--- Start ---

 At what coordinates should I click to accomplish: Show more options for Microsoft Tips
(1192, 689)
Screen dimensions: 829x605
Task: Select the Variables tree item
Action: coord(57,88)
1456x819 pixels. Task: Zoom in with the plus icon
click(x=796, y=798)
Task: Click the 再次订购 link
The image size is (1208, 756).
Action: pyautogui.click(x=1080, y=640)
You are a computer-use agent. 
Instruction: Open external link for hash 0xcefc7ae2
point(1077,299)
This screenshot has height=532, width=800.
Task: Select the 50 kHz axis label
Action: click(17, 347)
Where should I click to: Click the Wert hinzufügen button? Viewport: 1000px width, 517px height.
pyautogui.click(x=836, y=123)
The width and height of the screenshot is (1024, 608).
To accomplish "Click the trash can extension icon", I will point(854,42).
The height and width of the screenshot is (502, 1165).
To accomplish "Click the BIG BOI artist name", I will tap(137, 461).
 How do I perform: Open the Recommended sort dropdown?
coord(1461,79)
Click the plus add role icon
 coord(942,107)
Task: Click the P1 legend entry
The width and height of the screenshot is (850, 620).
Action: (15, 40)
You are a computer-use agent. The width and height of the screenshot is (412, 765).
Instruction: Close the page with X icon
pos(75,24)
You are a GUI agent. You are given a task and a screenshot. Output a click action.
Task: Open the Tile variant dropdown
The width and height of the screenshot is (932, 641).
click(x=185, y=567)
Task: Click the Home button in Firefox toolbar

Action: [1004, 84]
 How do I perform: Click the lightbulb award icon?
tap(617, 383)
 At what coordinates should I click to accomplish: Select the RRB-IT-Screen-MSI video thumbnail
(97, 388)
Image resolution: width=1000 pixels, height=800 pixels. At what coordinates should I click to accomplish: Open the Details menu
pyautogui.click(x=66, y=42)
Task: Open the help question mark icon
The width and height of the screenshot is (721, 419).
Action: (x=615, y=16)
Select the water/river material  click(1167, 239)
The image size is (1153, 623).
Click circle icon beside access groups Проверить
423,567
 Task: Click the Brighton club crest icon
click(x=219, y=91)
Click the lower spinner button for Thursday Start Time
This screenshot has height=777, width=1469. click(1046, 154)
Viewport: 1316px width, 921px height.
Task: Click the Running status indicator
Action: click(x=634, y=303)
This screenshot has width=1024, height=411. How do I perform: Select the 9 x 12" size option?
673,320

--- End ---

--- What needs to be done ---
Rewrite every one of the records above, replacing each "Instruction" with "Command" and keeping everything else unchanged.

--- Solution for this problem ---
 At what coordinates should I click to accomplish: Show more options for Microsoft Tips
(1192, 689)
Screen dimensions: 829x605
Task: Select the Variables tree item
Action: coord(57,88)
1456x819 pixels. Task: Zoom in with the plus icon
click(x=796, y=798)
Task: Click the 再次订购 link
The image size is (1208, 756).
Action: pyautogui.click(x=1080, y=640)
You are a computer-use agent. 
Command: Open external link for hash 0xcefc7ae2
point(1077,299)
This screenshot has height=532, width=800.
Task: Select the 50 kHz axis label
Action: click(17, 347)
Where should I click to: Click the Wert hinzufügen button? Viewport: 1000px width, 517px height.
pyautogui.click(x=836, y=123)
The width and height of the screenshot is (1024, 608).
To accomplish "Click the trash can extension icon", I will point(854,42).
The height and width of the screenshot is (502, 1165).
To accomplish "Click the BIG BOI artist name", I will tap(137, 461).
 How do I perform: Open the Recommended sort dropdown?
coord(1461,79)
Click the plus add role icon
 coord(942,107)
Task: Click the P1 legend entry
The width and height of the screenshot is (850, 620).
Action: (15, 40)
You are a computer-use agent. The width and height of the screenshot is (412, 765).
Command: Close the page with X icon
pos(75,24)
You are a GUI agent. You are given a task and a screenshot. Output a click action.
Task: Open the Tile variant dropdown
The width and height of the screenshot is (932, 641).
click(x=185, y=567)
Task: Click the Home button in Firefox toolbar

Action: [1004, 84]
 How do I perform: Click the lightbulb award icon?
tap(617, 383)
 At what coordinates should I click to accomplish: Select the RRB-IT-Screen-MSI video thumbnail
(97, 388)
Image resolution: width=1000 pixels, height=800 pixels. At what coordinates should I click to accomplish: Open the Details menu
pyautogui.click(x=66, y=42)
Task: Open the help question mark icon
The width and height of the screenshot is (721, 419).
Action: (x=615, y=16)
Select the water/river material  click(1167, 239)
The image size is (1153, 623).
Click circle icon beside access groups Проверить
423,567
 Task: Click the Brighton club crest icon
click(x=219, y=91)
Click the lower spinner button for Thursday Start Time
This screenshot has height=777, width=1469. click(1046, 154)
Viewport: 1316px width, 921px height.
Task: Click the Running status indicator
Action: click(x=634, y=303)
This screenshot has width=1024, height=411. How do I perform: Select the 9 x 12" size option?
673,320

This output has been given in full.